Exercise aim: Without the pictures, print the lines from the one holding "The image size" through the last line below, both included, exactly as they stand.

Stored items
——————
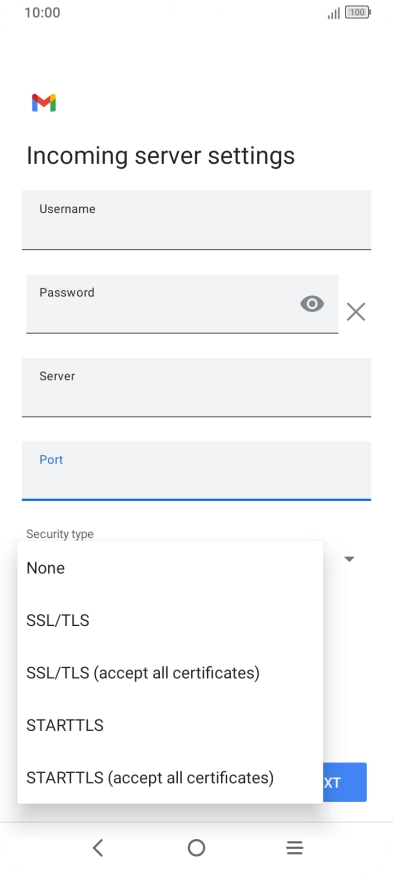Toggle password visibility with the eye icon
393x874 pixels.
point(312,304)
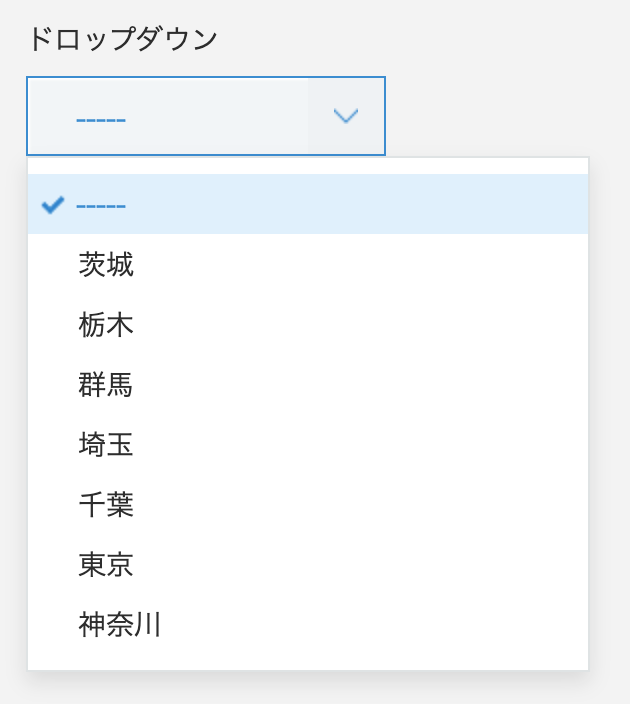The height and width of the screenshot is (704, 630).
Task: Switch the selection to Saitama (埼玉)
Action: pyautogui.click(x=106, y=445)
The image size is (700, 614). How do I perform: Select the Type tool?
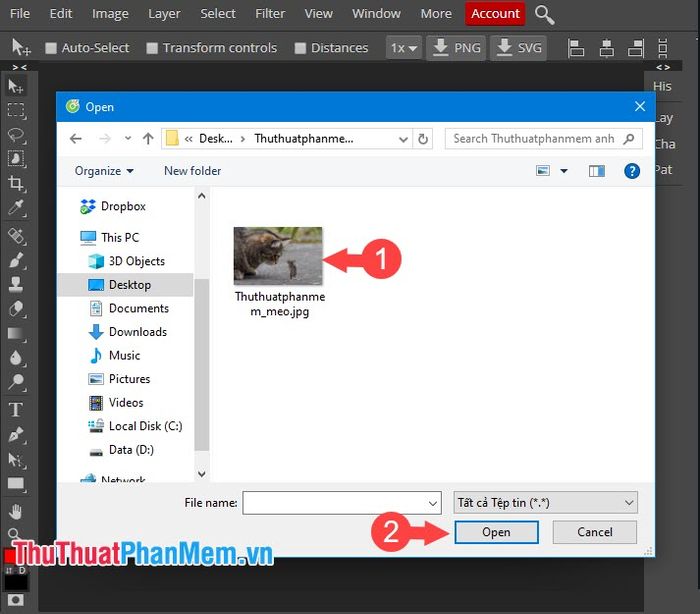16,409
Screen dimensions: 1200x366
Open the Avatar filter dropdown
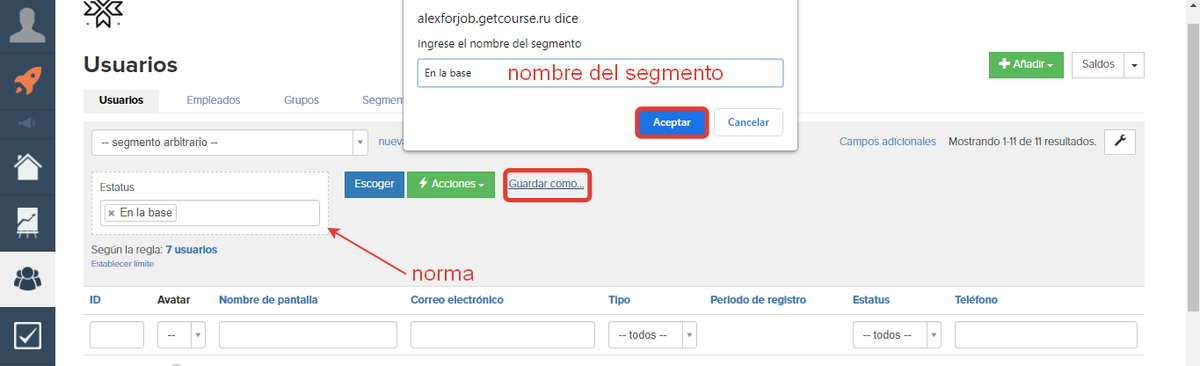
——————
Exercise response:
The image size is (700, 614). How do I perform: Select the Type tool?
16,409
Screen dimensions: 1200x366
Open the Avatar filter dropdown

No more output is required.